My brother graduated recently, meaning only one thing to the rest of the family. GRADUATION PARTY!
For those of you who’ve never been to one, it’s basically a bunch of family members that hardly know each other awkwardly hugging and talking to each other, trying to pretend they actually know the name of the person they’re talking to (seriously I must have talked for half an hour with a woman I’m not even entirely convinced I’m related to).
Here is a time to mention that my family has a relatively large yard, mostly because we live in a farming area, so we have parties outdoors.
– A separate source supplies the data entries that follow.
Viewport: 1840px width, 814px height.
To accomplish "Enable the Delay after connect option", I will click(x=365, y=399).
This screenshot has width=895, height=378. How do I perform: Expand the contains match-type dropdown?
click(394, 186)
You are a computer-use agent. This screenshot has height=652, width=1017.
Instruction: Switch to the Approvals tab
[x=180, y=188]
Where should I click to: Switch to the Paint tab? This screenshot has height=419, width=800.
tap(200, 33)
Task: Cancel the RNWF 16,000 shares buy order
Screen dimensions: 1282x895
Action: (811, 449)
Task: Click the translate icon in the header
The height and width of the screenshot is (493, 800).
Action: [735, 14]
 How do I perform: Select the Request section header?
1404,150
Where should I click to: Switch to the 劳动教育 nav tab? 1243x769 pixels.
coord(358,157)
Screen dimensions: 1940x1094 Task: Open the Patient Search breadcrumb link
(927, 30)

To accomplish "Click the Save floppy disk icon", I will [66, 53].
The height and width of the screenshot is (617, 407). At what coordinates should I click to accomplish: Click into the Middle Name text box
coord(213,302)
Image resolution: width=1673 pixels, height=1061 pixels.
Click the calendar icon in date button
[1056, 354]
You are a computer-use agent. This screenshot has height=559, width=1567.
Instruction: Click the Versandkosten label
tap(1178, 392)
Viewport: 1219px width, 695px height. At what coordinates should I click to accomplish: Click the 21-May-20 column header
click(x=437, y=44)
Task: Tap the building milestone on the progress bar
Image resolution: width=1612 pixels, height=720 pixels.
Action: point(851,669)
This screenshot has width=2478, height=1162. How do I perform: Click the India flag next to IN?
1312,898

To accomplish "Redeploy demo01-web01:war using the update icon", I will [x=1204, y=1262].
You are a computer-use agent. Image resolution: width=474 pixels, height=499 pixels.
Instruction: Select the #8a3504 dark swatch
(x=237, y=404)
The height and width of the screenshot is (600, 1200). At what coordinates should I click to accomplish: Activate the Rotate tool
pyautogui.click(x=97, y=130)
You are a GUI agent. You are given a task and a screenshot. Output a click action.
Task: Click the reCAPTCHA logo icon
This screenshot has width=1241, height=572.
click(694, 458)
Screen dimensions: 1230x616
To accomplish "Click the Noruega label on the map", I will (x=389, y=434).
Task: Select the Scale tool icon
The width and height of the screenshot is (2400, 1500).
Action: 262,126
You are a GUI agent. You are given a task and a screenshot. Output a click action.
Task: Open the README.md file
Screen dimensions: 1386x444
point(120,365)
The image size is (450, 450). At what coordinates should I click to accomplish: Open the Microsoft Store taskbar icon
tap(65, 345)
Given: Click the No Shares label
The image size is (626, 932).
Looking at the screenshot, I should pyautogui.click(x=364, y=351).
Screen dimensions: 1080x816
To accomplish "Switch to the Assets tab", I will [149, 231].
This particular party started at 2 but I didn’t really go inside until 10.
My family is also very . . . Irish. By decent, of course, but Irish nonetheless. Which means lots and lots of alcoholic beverages. And I mean LOTS.
I’ll skip the explanation, but somehow I wound up with the job of bartender. . . I’m fifteen years old. I had to stay outside the entire time. This is what the ’28 Bites’ part of the title comes from.
For some reason, mosquitoes love me. I woke up the next morning with 28 bites. Four of which were in an area I’m not quite sure how mosquitoes got access to. Two are on my right arm. All of the rest are on my calves. Eight hours bar tending, 28 mosquito bites, and $75. My family consists of some really good tippers. I wasn’t paid to mix drinks, but I did have a tip jar. I think most people just tipped because they thought it was funny that I was behind the bar making at least thirty gin and tonics, and at least fifteen vodka and cranberries.
My tip for anyone planning a party outdoors this summer is this: STOCK UP ON LEMONADE I CANNOT STRESS THIS ENOUGH WE BOUGHT TWO GALLONS AND IT WASN’T ENOUGH WE HAD TO SWITCH OVER TO ICED TEA ABOUT HALF WAY THROUGH AND EVERY TIME PEOPLE HEARD WE WERE OUT OF LEMONADE THEIR FACES FELL LIKE I JUST CRUSHED THEIR DREAMS I FELT LIKE A USELESS PAPERCLIP IT SUCKED.